A direita não vacilou um só segundo. Imediatamente compreendeu o que estava em jogo e abriu todas as suas baterias.

O furibundo ministro Gilmar Mendes deu a linha. “O Brasil dormiu como se fosse Alemanha, Itália, Espanha, Portugal em termos de estabilidade institucional e amanheceu parecido com a Bolívia ou a Venezuela”, proclamou rapidamente.

Imediatamente os articulistas da Rede Globo, Revista Veja etc, proclamaram: “Isso é Chavismo”. O vice-presidente imediatamente reuniu-se com Dilma para sinalizar os riscos de romper a aliança com o PMDB. Toda a oposição de direita passou o dia esbravejando no Congresso. Inúmeros juristas constitucionalistas, tal qual múmias levantando das tumbas, foram imediatamente entrevistados para mostrar a “impossibilidade técnica” desta proposta.

Dois ministros petistas, cujo partido havia aprovado essa proposta meses antes em seu Diretório Nacional, saíram operando o recuo da presidenta. O conservadorismo não titubeou. Compreendeu os riscos, entendeu o que está em jogo.

E as forças de Esquerda?

Atônitas ainda com o impacto e expressão das manifestações, a letargia parece ser a marca predominante na maioria das forças de esquerda.

Uma parte parece contentar-se com o “fato consumado”. Não dá mesmo, a própria presidenta já recuou...

Outros, preocupados com a governabilidade, defendem o recuo e já aceitam até mesmo a trocar o plebiscito por um mero referendo.

Já os setores que se autoproclamam “oposição de esquerda” enxergam no episódio uma manobra governista para esvaziar as mobilizações pela pauta econômica. É significativo o posicionamento do PSTU:

“A Reforma Política que o governo Dilma propõe é uma tentativa clara de desviar as verdadeiras reivindicações colocada pelas mobilizações que sacodem o país. Nas ruas, a pauta é contra as injustiças sociais, por menos dinheiro para Copa e mais para saúde, educação e transporte, investimento público no serviço público, contra as privatizações e combate à corrupção. Essa tentativa de reforma é uma resposta conservadora que pode tornar a política brasileira ainda mais antidemocrática, como o voto distrital e a cláusula de barreira que afeta diretamente os partidos ideológicos, preservando as grandes legendas de aluguel, como o PMDB de Sarney e Renan Calheiros. O Plebiscito é uma cortina de fumaça. A verdadeira mudança será nas ruas.”

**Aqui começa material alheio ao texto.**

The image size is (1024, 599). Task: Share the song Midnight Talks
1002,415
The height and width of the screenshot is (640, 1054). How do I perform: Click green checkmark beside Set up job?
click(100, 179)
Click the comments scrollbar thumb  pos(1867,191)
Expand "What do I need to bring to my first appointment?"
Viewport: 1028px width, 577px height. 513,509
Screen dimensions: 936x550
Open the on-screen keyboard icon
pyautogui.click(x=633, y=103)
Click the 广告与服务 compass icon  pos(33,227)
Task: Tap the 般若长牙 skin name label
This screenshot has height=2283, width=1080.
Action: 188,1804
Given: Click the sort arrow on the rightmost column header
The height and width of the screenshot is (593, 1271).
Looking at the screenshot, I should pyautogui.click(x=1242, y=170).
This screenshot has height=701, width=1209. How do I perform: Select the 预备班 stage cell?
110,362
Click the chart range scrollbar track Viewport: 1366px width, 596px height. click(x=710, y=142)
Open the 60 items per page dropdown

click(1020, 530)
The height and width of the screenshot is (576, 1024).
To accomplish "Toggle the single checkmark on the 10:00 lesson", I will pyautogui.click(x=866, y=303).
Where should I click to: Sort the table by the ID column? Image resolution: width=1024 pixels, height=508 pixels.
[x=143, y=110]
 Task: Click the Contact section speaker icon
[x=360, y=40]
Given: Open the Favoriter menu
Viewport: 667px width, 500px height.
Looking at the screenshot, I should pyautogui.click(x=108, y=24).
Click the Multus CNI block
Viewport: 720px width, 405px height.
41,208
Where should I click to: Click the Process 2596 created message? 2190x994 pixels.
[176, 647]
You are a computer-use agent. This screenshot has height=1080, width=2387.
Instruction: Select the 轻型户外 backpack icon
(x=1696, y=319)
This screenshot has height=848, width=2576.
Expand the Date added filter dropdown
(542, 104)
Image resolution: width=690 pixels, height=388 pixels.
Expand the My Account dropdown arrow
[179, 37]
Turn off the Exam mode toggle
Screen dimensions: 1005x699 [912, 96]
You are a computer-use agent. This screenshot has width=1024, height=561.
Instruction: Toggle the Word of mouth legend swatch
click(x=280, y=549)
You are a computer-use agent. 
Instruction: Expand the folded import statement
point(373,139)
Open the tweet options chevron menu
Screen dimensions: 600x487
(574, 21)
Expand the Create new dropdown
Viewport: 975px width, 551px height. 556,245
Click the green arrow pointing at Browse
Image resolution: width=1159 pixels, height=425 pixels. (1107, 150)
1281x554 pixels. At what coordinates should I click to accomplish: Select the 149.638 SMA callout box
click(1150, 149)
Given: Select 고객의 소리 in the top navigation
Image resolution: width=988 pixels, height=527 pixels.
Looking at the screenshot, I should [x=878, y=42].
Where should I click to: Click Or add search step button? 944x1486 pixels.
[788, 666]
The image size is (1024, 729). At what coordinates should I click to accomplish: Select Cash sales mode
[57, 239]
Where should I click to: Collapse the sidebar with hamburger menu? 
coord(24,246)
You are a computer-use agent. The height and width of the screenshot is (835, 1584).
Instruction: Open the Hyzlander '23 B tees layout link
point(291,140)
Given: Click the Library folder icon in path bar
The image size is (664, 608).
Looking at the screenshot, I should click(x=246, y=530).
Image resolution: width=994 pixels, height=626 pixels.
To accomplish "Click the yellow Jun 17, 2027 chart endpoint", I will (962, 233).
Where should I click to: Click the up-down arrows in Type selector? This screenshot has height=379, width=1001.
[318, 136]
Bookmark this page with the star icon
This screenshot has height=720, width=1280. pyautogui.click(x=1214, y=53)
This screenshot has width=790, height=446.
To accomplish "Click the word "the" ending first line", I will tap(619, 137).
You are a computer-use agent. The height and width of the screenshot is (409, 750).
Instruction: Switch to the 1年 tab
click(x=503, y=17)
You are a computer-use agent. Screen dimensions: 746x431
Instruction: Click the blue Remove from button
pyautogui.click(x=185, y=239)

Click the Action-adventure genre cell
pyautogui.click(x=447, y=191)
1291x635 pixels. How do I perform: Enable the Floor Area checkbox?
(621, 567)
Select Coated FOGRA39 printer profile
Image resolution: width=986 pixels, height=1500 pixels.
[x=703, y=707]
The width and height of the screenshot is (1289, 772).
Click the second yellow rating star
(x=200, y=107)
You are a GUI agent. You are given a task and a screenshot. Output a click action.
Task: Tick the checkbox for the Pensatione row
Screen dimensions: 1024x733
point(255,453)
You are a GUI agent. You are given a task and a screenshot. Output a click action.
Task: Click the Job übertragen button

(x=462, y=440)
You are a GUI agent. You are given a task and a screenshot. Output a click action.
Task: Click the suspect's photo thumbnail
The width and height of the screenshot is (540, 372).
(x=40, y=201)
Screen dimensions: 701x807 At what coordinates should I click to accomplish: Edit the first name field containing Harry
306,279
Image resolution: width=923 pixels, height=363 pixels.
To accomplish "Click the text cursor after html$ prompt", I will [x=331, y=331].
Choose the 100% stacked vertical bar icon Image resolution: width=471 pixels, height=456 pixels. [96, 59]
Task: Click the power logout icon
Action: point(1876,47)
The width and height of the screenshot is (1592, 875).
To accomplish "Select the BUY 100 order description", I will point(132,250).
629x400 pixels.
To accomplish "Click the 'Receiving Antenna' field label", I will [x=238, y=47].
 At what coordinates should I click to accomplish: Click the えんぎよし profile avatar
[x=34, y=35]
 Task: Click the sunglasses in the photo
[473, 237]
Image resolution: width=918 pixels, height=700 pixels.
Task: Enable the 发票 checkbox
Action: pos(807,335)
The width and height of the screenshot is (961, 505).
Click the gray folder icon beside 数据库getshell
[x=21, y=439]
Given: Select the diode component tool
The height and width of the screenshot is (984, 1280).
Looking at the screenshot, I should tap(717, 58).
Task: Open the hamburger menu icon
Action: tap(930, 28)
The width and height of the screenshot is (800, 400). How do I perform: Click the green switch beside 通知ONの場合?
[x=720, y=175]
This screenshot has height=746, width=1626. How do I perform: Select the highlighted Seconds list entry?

Evidente que “a verdadeira mudança será nas ruas”. Mas, o que proporemos aos que lutam nas ruas? Ficaremos apenas nas lutas econômicas, que são legítimas e devem ser assumidas, quando uma proposta de luta política se coloca?

Este é o debate que está em curso.

Vamos ignorar a possibilidade histórica de abrir uma possibilidade de luta contra o atual sistema político?

Deixaremos que as forças de direita ganhem esse embate e determinem o recuo do governo, enquanto seguiremos apenas nas lutas econômicas?

Não há como não se lembrar do texto de Schafik Handal....

Ainda estamos em tempo. O cavalo selado ainda está passando. Ainda é possível interferir nesta luta!

A bandeira de uma Constituinte Exclusiva do Sistema Político, a ser submetida a um Plebiscito Nacional, foi lançada. Podemos ignorá-la, rejeitá-la, ou assumi-la. O reascenso da luta de massas apenas está começando, muita àgua ainda vai rolar, mas a luta política tem ritmos e momentos de alta velocidade. Saber agir neste momento é essencial.

Não nos esqueçamos, um só instante, que a questão central em toda a transformação é a questão do poder.